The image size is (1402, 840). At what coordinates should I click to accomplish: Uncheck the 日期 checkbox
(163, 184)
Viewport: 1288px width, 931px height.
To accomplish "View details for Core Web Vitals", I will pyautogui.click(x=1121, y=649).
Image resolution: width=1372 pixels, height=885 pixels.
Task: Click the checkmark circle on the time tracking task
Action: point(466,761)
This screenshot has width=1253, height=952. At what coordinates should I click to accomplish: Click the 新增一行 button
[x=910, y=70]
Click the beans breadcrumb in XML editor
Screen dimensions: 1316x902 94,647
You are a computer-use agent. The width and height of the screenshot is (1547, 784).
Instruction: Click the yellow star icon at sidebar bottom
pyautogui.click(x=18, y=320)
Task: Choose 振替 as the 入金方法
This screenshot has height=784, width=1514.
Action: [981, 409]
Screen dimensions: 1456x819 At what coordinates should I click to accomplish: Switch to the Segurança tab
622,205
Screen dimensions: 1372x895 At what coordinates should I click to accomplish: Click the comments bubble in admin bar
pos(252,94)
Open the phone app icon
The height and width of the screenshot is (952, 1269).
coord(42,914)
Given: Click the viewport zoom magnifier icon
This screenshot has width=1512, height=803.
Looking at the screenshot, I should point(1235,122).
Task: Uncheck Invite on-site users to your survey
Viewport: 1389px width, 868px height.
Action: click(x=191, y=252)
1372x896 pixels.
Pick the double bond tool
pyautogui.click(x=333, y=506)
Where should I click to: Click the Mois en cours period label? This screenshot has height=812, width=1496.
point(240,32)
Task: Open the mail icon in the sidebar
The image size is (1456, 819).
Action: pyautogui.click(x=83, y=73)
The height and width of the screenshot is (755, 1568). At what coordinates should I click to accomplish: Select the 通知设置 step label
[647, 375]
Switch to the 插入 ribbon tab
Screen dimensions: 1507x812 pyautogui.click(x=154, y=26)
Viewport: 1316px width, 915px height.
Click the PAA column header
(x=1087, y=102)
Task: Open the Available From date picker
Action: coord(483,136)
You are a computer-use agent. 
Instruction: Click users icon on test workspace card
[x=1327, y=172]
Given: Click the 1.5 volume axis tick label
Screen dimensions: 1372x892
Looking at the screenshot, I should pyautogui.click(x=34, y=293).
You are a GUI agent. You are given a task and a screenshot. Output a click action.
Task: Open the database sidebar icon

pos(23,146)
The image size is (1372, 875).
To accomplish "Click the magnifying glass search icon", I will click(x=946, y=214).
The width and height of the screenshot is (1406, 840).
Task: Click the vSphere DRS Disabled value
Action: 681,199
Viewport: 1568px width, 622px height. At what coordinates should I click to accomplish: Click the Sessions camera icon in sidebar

## What you should do
Find the line with "The image size is (1372, 875)." in the data above. Restate it and all later lines word for word, ending with the last line.

## Solution to this exercise
The image size is (1372, 875).
To accomplish "Click the magnifying glass search icon", I will click(x=946, y=214).
The width and height of the screenshot is (1406, 840).
Task: Click the vSphere DRS Disabled value
Action: 681,199
Viewport: 1568px width, 622px height. At what coordinates should I click to accomplish: Click the Sessions camera icon in sidebar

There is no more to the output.